- **PEDIDO DA TAREFA**: Reescreva tudo desde a linha que contém "Toggle the DELETE" até a linha que contém "pyautogui.click(x=675, y=706)", incluindo as duas e o pedido, redimensionando as coordenadas das respostas: multiplique cada uma por 0,8 e arredonde para número inteiro, com meio para cima. Deixe as imagens fora da resposta.

- **DADOS FORNECIDOS**:
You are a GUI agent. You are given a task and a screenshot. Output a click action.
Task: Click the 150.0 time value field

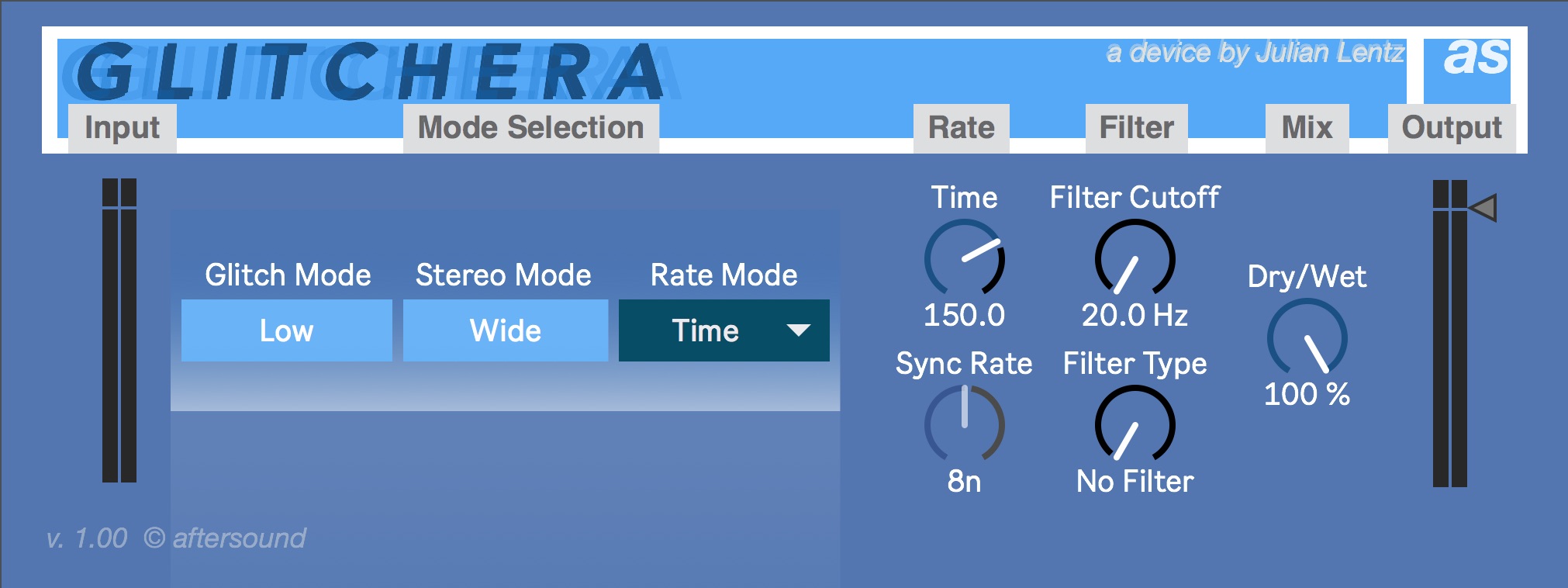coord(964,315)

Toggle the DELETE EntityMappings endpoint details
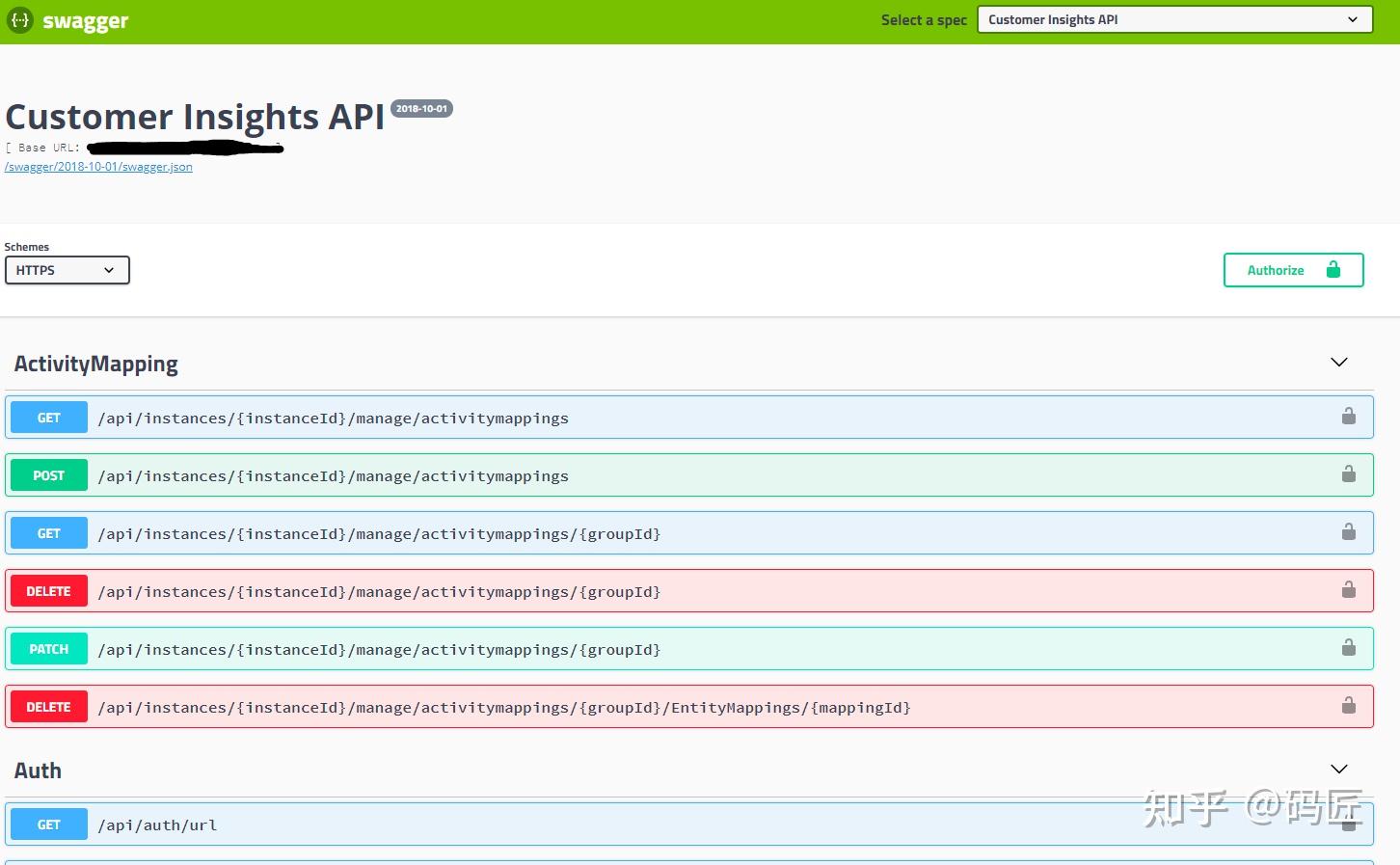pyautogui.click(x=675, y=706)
==
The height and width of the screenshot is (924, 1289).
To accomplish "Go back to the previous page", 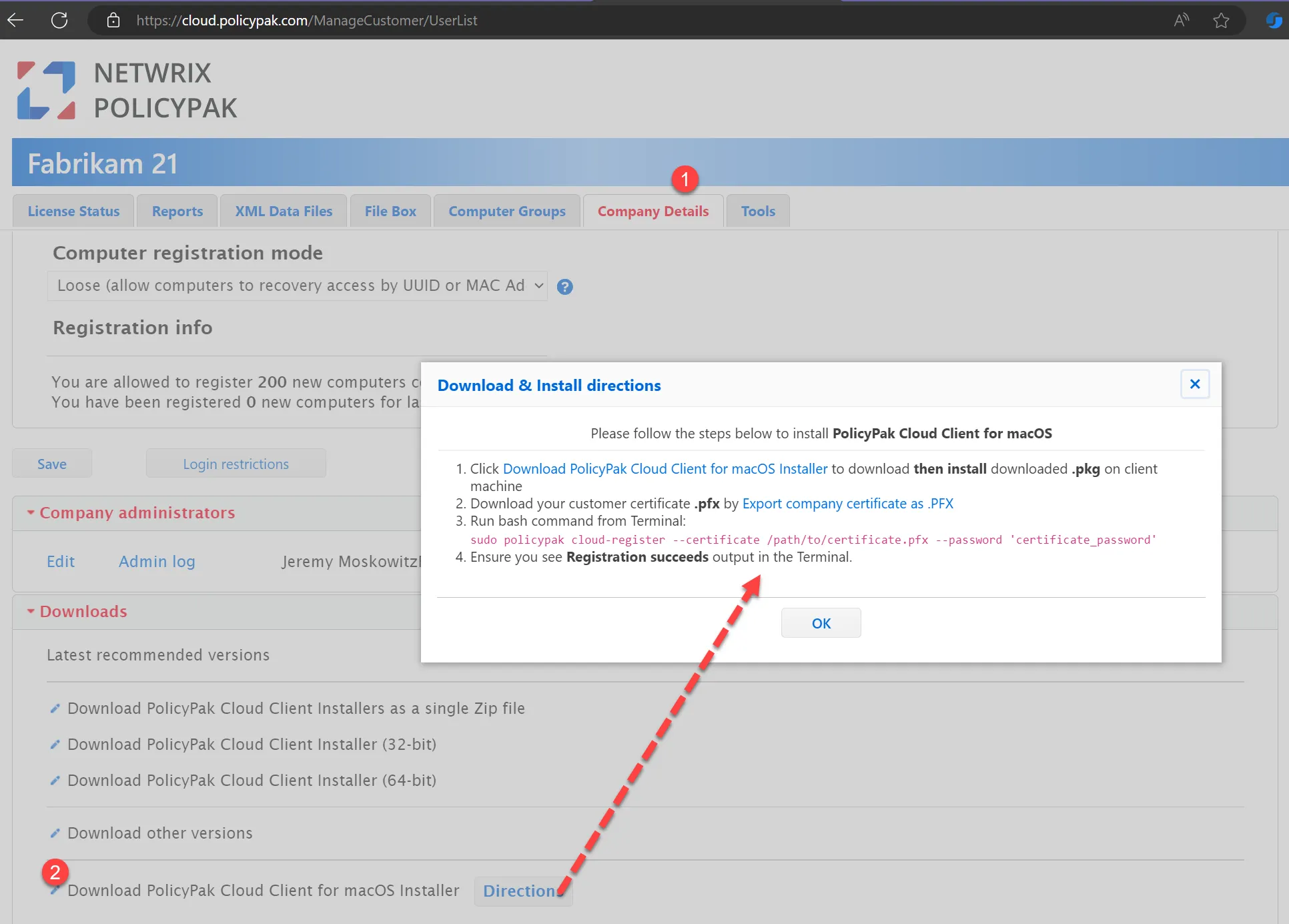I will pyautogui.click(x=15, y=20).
==
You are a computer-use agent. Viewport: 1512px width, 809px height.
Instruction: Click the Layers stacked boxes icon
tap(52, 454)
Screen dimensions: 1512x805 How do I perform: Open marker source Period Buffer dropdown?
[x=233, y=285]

- **RESULTADO DA TAREFA**:
Toggle the DELETE EntityMappings endpoint details
pyautogui.click(x=540, y=565)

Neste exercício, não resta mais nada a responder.